-- Exercise input --
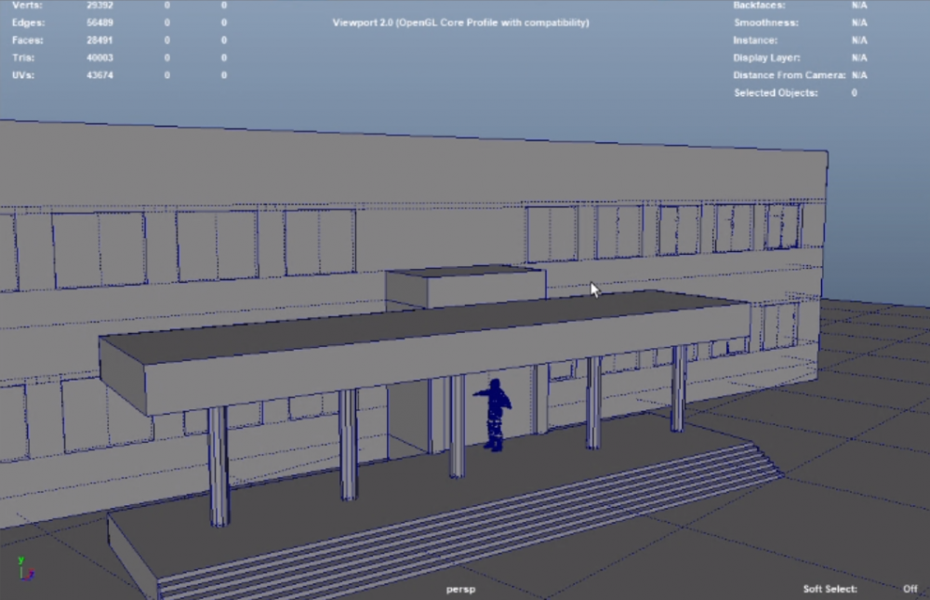Screen dimensions: 930x600
Task: Select the entrance canopy roof slab
Action: coord(419,335)
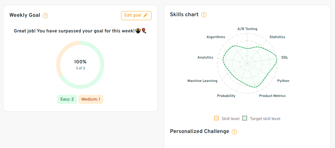Select the Machine Learning axis label
Viewport: 335px width, 148px height.
(x=202, y=81)
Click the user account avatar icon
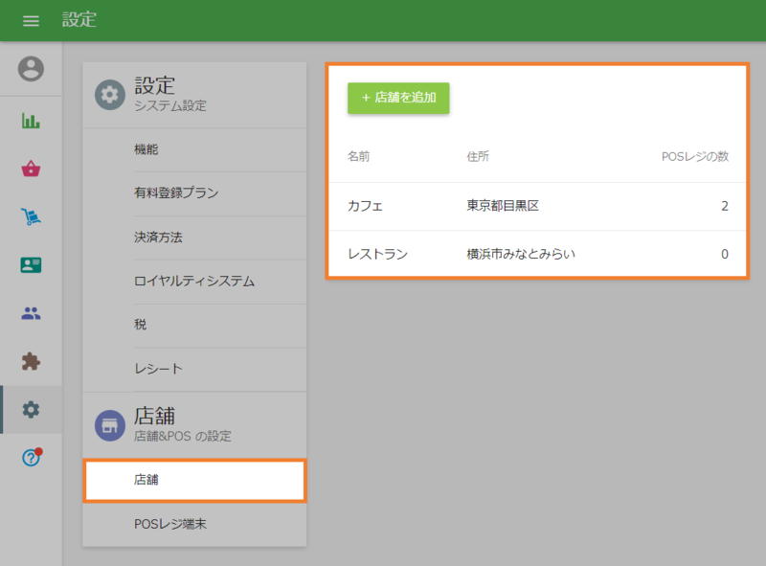Image resolution: width=766 pixels, height=566 pixels. pos(31,69)
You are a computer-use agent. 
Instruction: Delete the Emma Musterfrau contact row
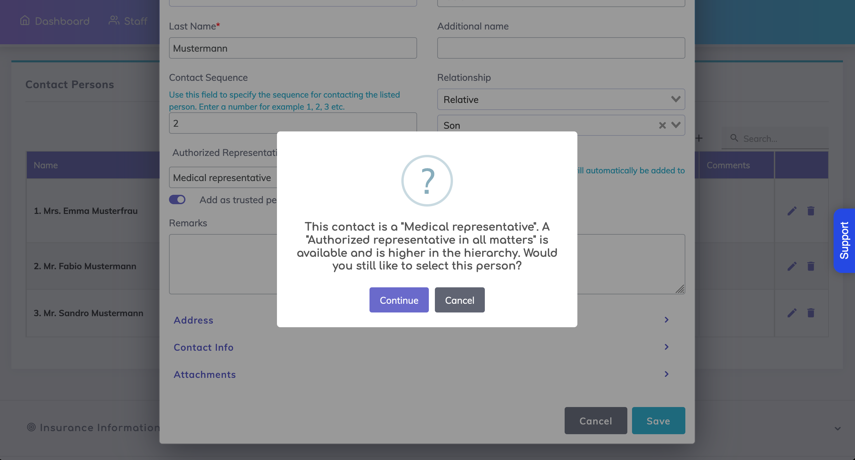811,211
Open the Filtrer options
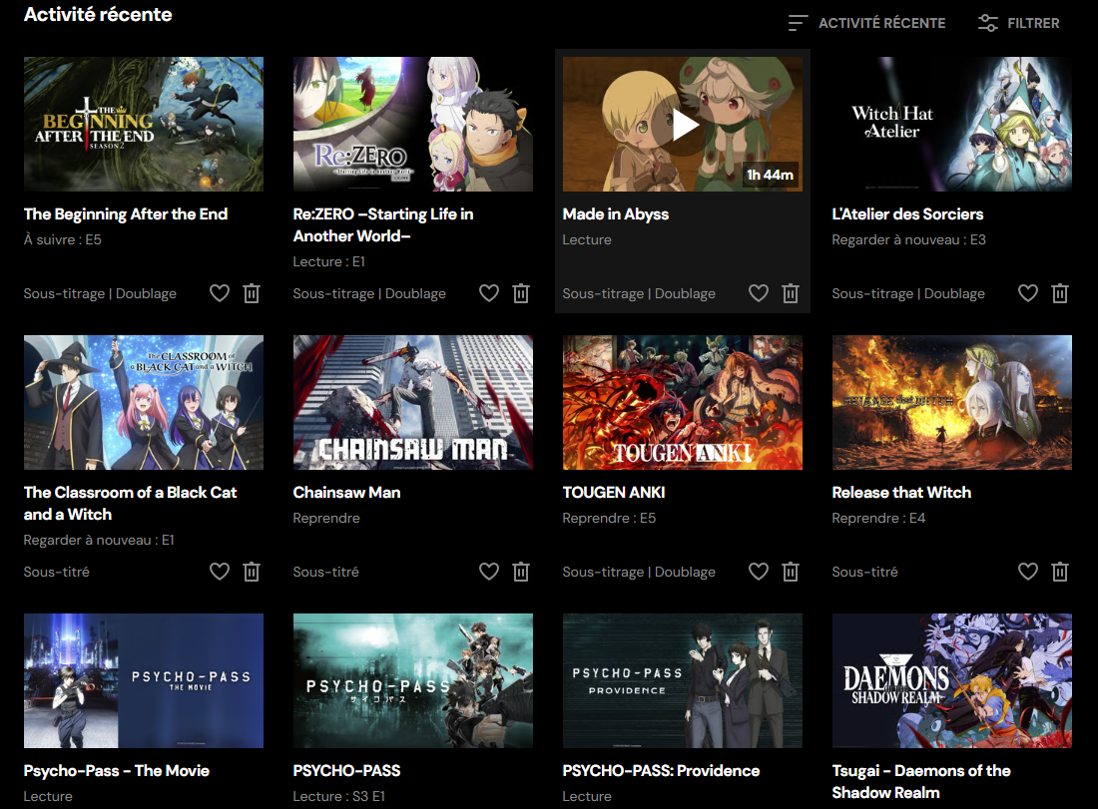The width and height of the screenshot is (1098, 809). [1019, 23]
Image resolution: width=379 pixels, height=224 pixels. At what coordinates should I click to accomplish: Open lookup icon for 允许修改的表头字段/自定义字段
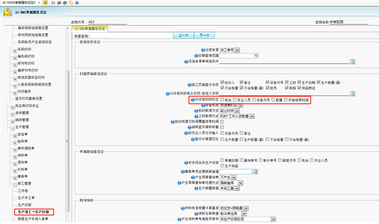353,93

-- Exercise instructions --
If pictures appear, drop them, and retype exactly the lines from the "Image resolution: width=379" line through the last line of the data above.

-- Task response --
Image resolution: width=379 pixels, height=224 pixels. At what coordinates should I click to accomplish: Open lookup icon for 允许修改的表头字段/自定义字段
353,93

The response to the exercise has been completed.